▶ _Texto proporcionado_
- Padre DANTE EDUARDO SIMÓN - 25 años de Sacerdocio.

El pasado 14 de octubre, durante la Misa de acción de gracias por sus 25 años de sacerdote en la Pquia. San Juan Bosco, el padre Dante Simón (que durante muchos años fue nuestro Asesor Espiritual) leyó unas palabras que resumen sus sentimientos en estos momentos.
Como en ellas le dedica un párrafo especial a Palestra, me parece conveniente que el Movimiento y, particularmente, quienes compartieron con el, las conozcan.Un abrazo. Gonzalo Abuín.
+
Ave María
“María partió y fue sin demora a un pueblo de la montaña de Judá. Y dijo entonces: Mi alma canta la grandeza del Señor” (Lc 1, 39.46)

En esta celebración jubilar, con gran humildad y filial confianza en María, a quién le ofrecí mi sacerdocio, quisiera hacer mías estas palabras suyas para hacer Memoria de todo lo que ha hecho el Señor, hace y suplicarle, al mismo tiempo, para siga haciendo. Petición que siempre hacía el Pueblo de Dios en Antiguo Testamento y hoy la Iglesia repite a diario.

▶ _Tareas_
1 – Según el texto sobre el padre Dante Simón, ¿en qué parroquia se celebró la Misa de acción de gracias por sus 25 años de sacerdote?
2 – Transcribe del texto sobre el padre Dante Simón la parte que empieza con las palabras que contienen "- Padre DANTE" y termina con "(Lc 1, 39.46)".
3 – Prolonga el texto sobre el padre Dante Simón a partir de donde se detiene.

▶ _Datos mostrados_
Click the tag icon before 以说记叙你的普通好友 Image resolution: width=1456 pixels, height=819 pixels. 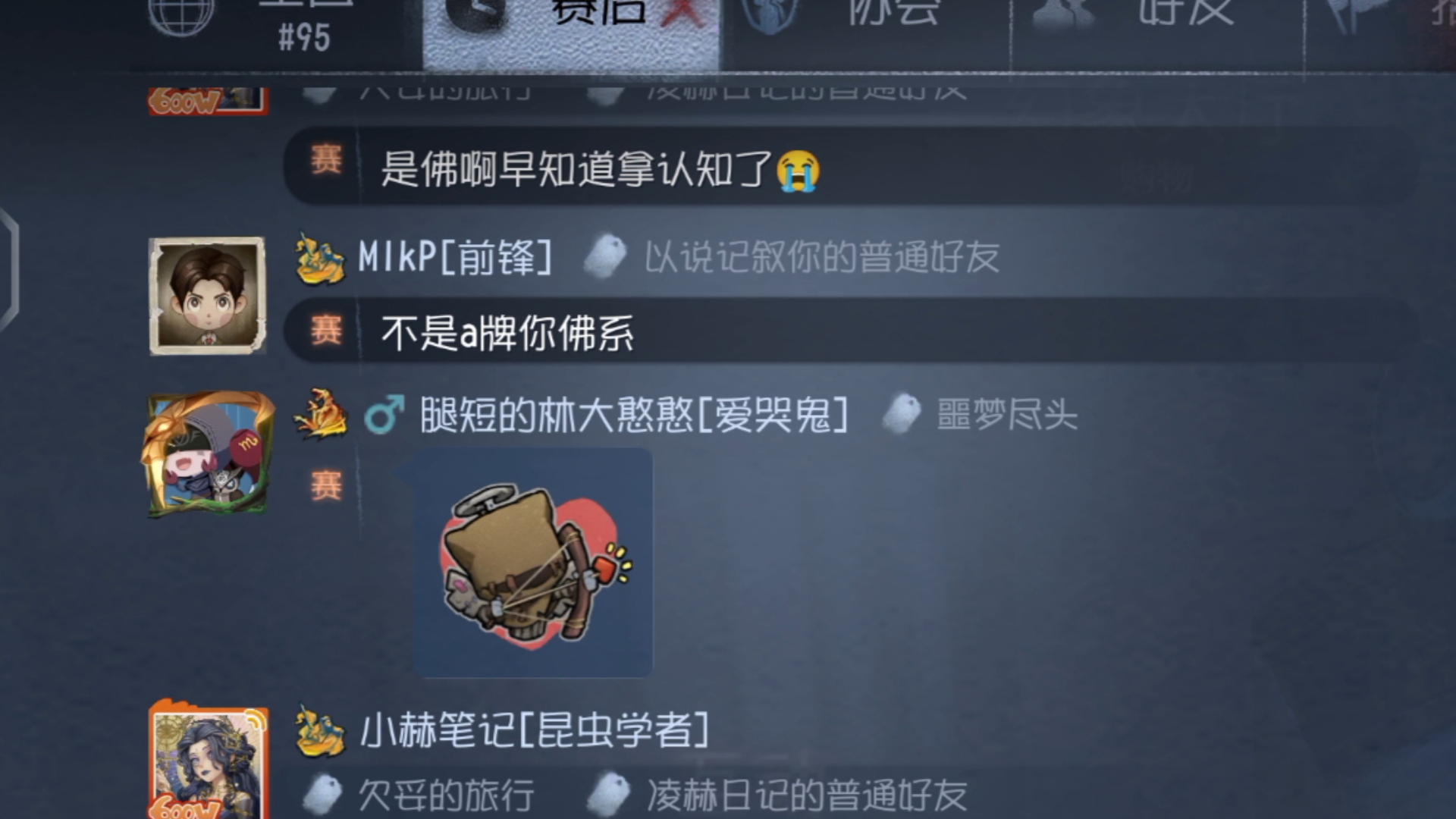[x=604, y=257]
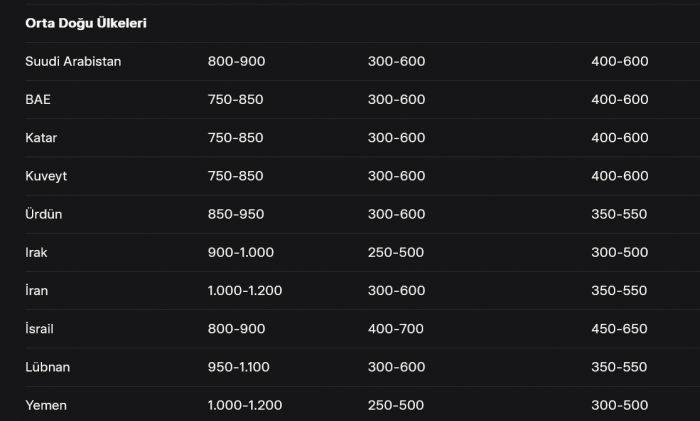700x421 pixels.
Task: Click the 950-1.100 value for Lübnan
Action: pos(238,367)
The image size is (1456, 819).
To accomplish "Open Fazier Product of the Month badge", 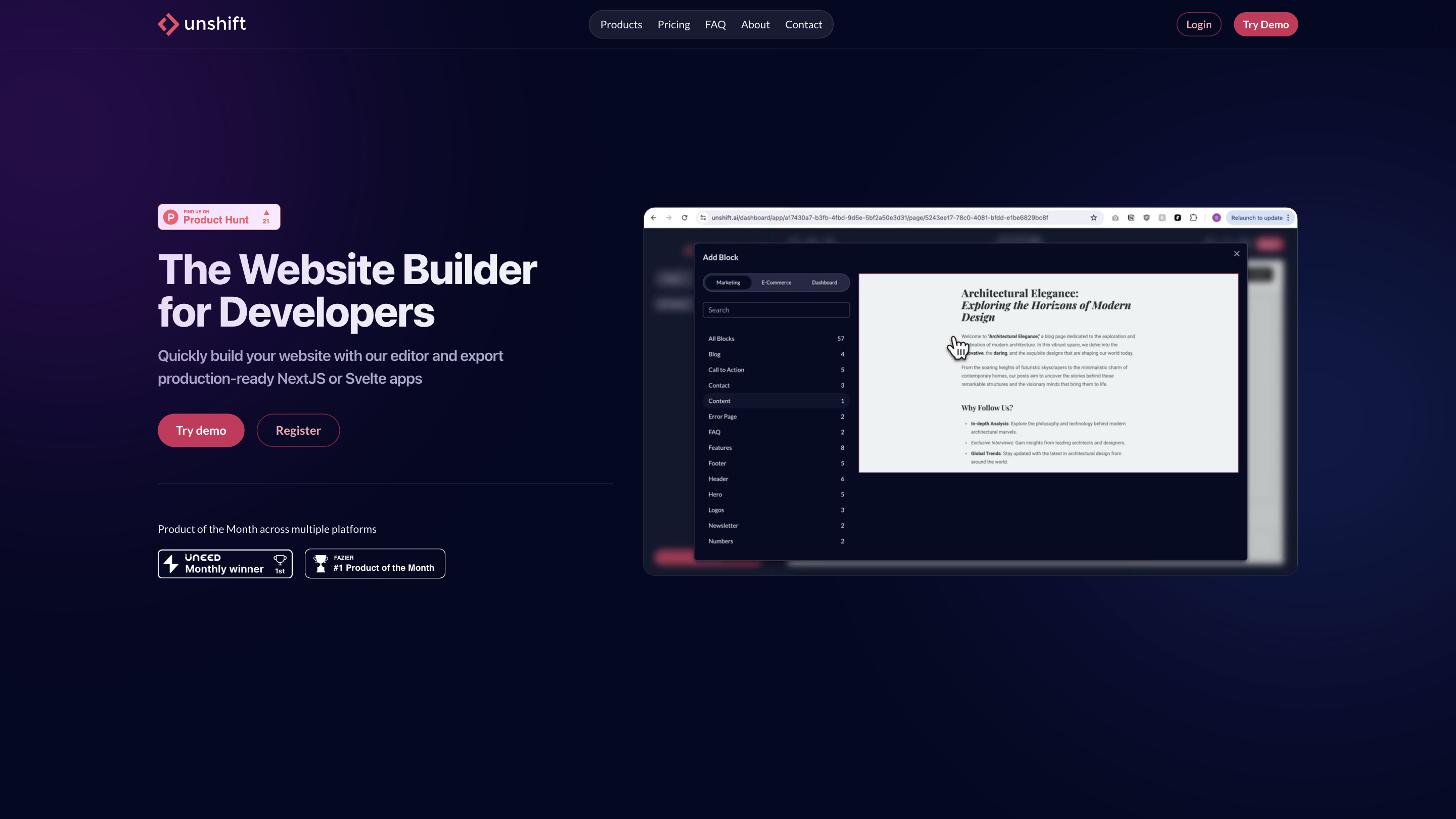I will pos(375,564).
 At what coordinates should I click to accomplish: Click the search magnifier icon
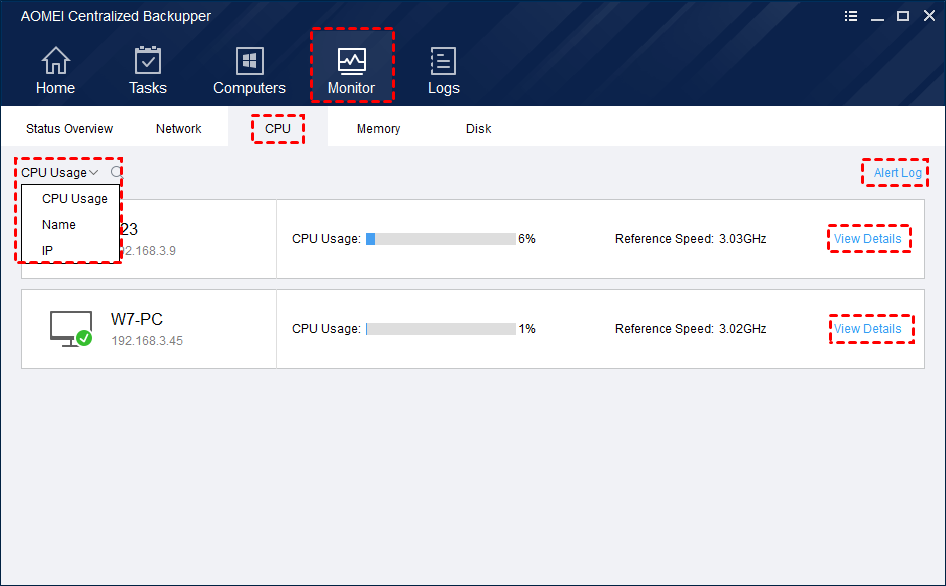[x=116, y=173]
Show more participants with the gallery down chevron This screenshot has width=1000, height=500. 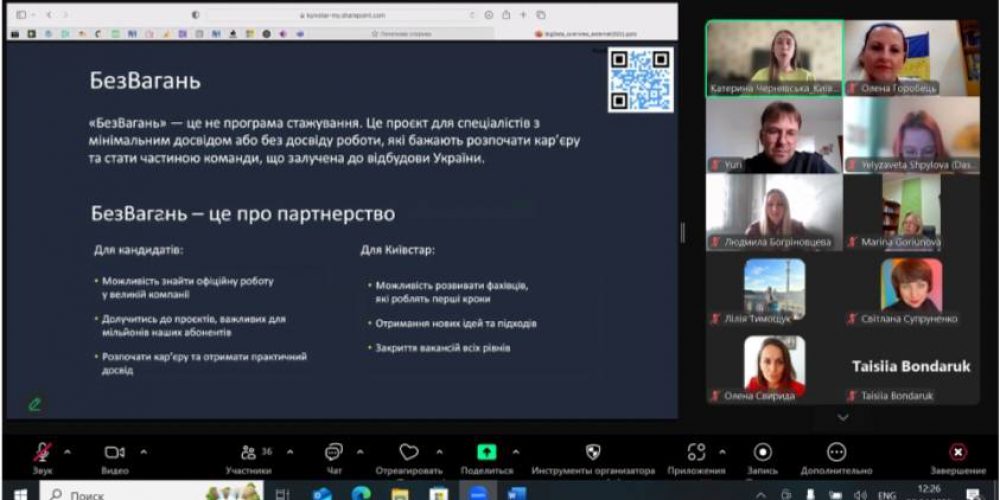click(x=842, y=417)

▶ _Respuestas esperadas_
1 – En la parroquia San Juan Bosco.

2 –
- Padre DANTE EDUARDO SIMÓN - 25 años de Sacerdocio.

El pasado 14 de octubre, durante la Misa de acción de gracias por sus 25 años de sacerdote en la Pquia. San Juan Bosco, el padre Dante Simón (que durante muchos años fue nuestro Asesor Espiritual) leyó unas palabras que resumen sus sentimientos en estos momentos.
Como en ellas le dedica un párrafo especial a Palestra, me parece conveniente que el Movimiento y, particularmente, quienes compartieron con el, las conozcan.Un abrazo. Gonzalo Abuín.
+
Ave María
“María partió y fue sin demora a un pueblo de la montaña de Judá. Y dijo entonces: Mi alma canta la grandeza del Señor” (Lc 1, 39.46)

3 –
Me siento impulsado a ir a la intimidad del Cenáculo cuando el Señor, la noche que fue entregado, tomó pan, dio gracias, lo partió y dijo: “Este es mi Cuerpo, que se entrega por ustedes. Hagan esto en memoria mía. De la misma manera, después de cenar, tomó la copa, diciendo: “Esta copa es la nueva alianza que se sella con mi sangre. Siempre que la beban, háganlo en memoria mía”. Y así, siempre que coman este pan y beban esta copa, proclamarán la muere del Señor hasta que él vuelva” (1 Cor 11, 23-26)
Mi alma canta la grandeza del Señor por la iniciativa redentora del Padre, cumplida por la entrega generoso de su Hijo y que se prologa cada día por el ministerio sacerdotal para que todos los bautizados y los que quieran creer puedan tocar al Señor y salvarse.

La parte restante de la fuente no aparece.